Coin Identifier

How to Identify the Bhutan 10 Sengtrum

A collector's guide to the 1979 Bhutan 10 Sengtrum: the national arms, the ornamental gateway reverse, the cupro-nickel fabric, the date and look-alikes.

Read the full Bhutan 10 Sengtrum encyclopedia entry →
How to Identify the Bhutan 10 Sengtrum

Start with the design pairing, which is the quickest identifier. One face carries the Bhutanese national arms and emblem, a heraldic device blending state and Buddhist symbolism; the other shows an ornamental architectural gateway framed by decorative elements, with the value and the date. State arms on one side and an ornamented gateway on the other, at a small fractional value, point squarely to Bhutan's late-1970s decimal small change.

Confirm the physical coin. This is a small cupro-nickel piece: round, light and base-metal, with a pale silvery-grey alloy that often tones to a darker or warmer shade in circulation. It is not a large silver or commemorative coin and should not weigh or feel like one; a modest diameter and light weight are consistent with a minor denomination. A magnet test and simple weight and diameter checks help separate it from unrelated look-alikes struck in other metals.

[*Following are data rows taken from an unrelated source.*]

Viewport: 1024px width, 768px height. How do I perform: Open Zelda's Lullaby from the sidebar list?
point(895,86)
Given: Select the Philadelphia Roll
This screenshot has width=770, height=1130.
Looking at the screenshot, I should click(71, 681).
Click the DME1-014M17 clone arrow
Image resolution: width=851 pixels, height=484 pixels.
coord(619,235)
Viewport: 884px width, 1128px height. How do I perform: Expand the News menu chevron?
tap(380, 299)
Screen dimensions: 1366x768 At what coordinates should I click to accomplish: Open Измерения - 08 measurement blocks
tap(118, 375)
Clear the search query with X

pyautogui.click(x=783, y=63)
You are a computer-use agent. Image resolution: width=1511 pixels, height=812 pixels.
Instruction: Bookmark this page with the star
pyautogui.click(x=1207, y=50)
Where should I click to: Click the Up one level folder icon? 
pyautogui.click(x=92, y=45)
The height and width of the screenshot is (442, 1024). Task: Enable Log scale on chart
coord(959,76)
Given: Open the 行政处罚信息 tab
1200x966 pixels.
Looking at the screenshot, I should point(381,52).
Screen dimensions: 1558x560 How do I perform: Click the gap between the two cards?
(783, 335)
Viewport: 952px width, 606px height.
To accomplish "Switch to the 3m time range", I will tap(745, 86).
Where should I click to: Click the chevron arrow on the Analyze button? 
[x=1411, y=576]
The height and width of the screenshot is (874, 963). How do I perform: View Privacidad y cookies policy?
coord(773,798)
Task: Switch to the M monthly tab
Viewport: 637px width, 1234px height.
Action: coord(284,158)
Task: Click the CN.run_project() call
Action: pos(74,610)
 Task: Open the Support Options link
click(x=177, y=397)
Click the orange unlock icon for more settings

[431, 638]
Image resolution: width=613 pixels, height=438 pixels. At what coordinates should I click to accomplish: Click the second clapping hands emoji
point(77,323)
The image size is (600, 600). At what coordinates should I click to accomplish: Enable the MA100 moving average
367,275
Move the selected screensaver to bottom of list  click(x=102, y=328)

Read the legends and date. Look for the value given as ten of the subdivision—rendered sengtrum or chhertum, equal to 0.10 ngultrum—together with the name of Bhutan and the 1979 date. That wording places the coin in the decimal reform of the late 1970s and helps distinguish it from later Bhutanese issues that carry different dates, denominations or imagery.

Watch for look-alikes within the same series. Bhutan's 1979 and neighboring decimal issues span several denominations that share a similar visual language of arms and architectural or religious motifs, so do not rely on the general style alone—check the stated value and the diameter to be sure you have the 10 Sengtrum rather than a related coin. Other Himalayan coinages of the period can also recall this look but differ in legends, denomination and metal.

Apply standard authentication cautions. Genuine coins are struck, with clean lettering and crisp detail in the arms and the gateway. Be wary of cast copies showing soft or blurred detail, seams or surface bubbles, of pieces artificially colored or plated, and of any coin offered as a precious-metal version of a denomination that circulated in base metal. When in doubt, weigh and measure the coin and compare it against a reliable catalog of Bhutanese coinage.

Frequently asked questions

How do I tell the 10 Sengtrum from other Bhutanese decimal coins?

Read the denomination directly: look for the value given as ten of the subdivision (0.10 ngultrum), then confirm the small size and light cupro-nickel weight. Other values in the series share similar arms-and-architecture imagery, so the stated denomination and diameter are what set this coin apart.

Is 'sengtrum' the same as 'chhertum'?

In practice yes—both refer to the hundredth-part subdivision of the ngultrum, and catalogs spell it in several ways, including chhertum and chhetrum. Ten of them equal one-tenth of a ngultrum regardless of spelling.

The coin looks dark or dull—is that a problem?

No. Cupro-nickel tones with age and handling, so circulated coins often appear darker or warmer than a fresh strike. Toning alone does not indicate a fake; judge authenticity from struck detail, correct weight and diameter instead.

How can I spot a counterfeit?

Genuine coins are sharply struck with clean legends and clear detail in the arms and gateway. Watch for casting seams, bubbles, mushy detail, plating meant to imitate precious metal, or an incorrect weight and diameter, and verify against a standard reference for Bhutanese coins when unsure.